Background: Chronic sun exposure induces numerous changes in exposed skin; the most striking histopathologic change is the massive accumulation of material with the staining characteristics of elastin, termed solar elastosis, in the superficial dermis. Previous studies have identified elastic fibers within areas of solar elastosis, as well as a decrease in collagen content. Recently, the large chondroitin sulfate (CS) proteoglycan, versican, has been identified in the dermis in association with elastic fibers, and the smaller CS proteoglycan, decorin, has been shown to codistribute with collagen fibers. Thus, changes in expression of these CS proteoglycans might be expected in photoaging and may help to explain the clinical alterations of chronically sun-exposed skin.
Experimental design: Immunohistochemical staining and confocal laser scanning microscopy for versican and decorin was performed on paired tissue samples from photoaged and non-sun-exposed skin taken from the same individuals. To investigate versican and decorin mRNA expression, Northern analysis was performed on paired fibroblast cultures derived from tissue explants of photoaged and non-sun-exposed skin.

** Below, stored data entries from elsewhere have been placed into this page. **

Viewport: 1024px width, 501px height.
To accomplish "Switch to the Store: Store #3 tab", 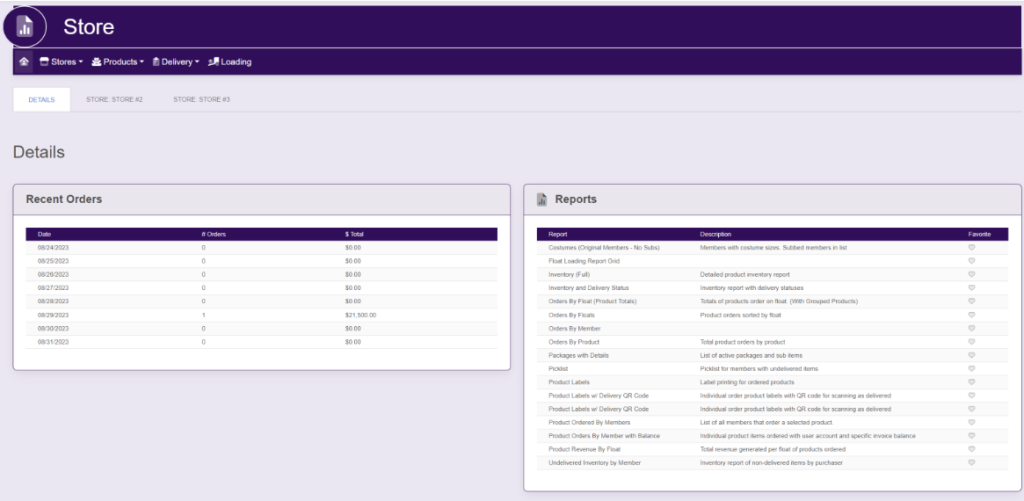I will tap(201, 100).
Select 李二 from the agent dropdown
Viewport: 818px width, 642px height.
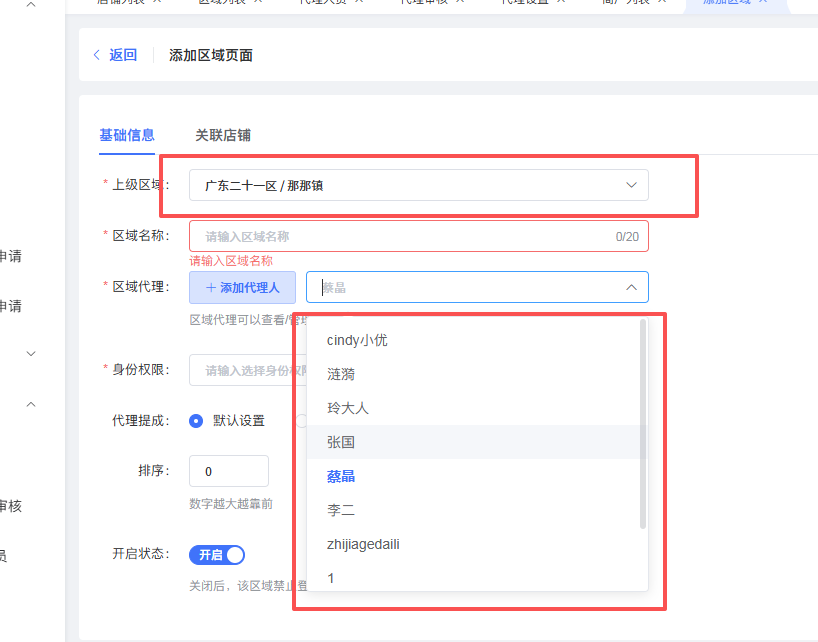tap(341, 510)

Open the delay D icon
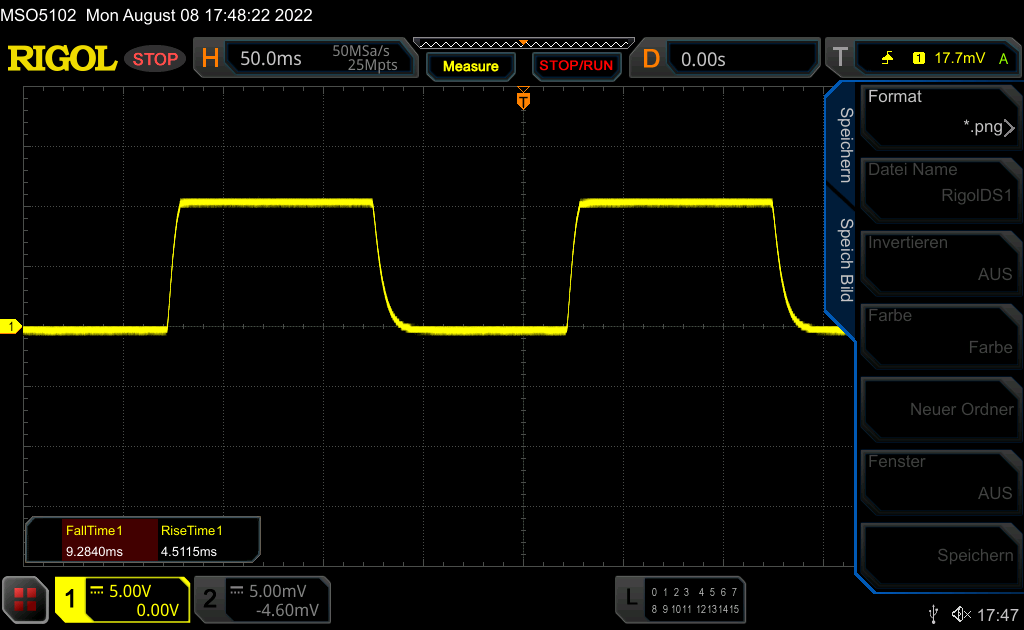[651, 59]
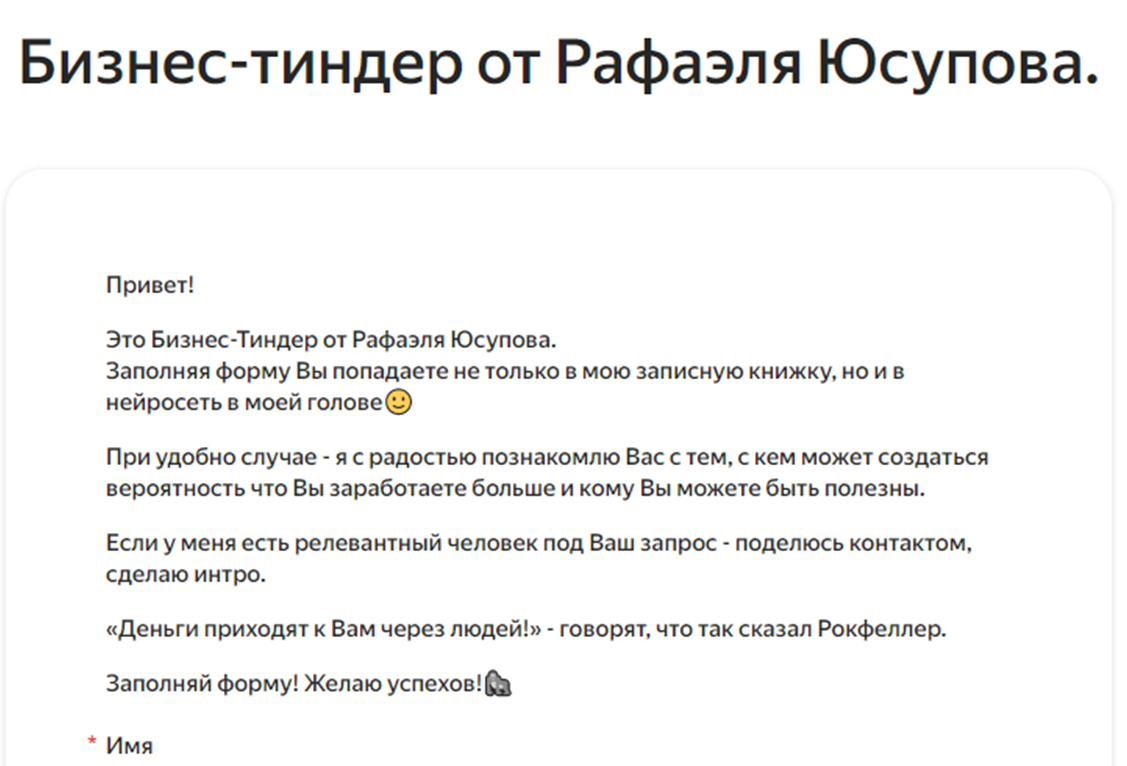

Results: Immunohistochemical staining and confocal laser scanning microscopy revealed a massive accumulation of versican localized to the abnormally large fibers comprising solar elastosis in the superficial and mid-dermis of photoaged specimens. Decorin staining was greatly decreased within the area of solar elastosis. Similarly, changes in mRNA were measured from fibroblast cultures, with a significant increase in versican mRNA in cultures derived from photoaged skin, whereas decorin mRNA levels were significantly decreased in photoaged skin.
Conclusions: This study provides further evidence for the close association of versican with elastic fibers and decorin with collagen fibers, even in the situation of abnormal fiber deposition occurring in photodamaged skin. In addition, changes in versican and decorin immunostaining are accompanied by similar alterations in gene expression.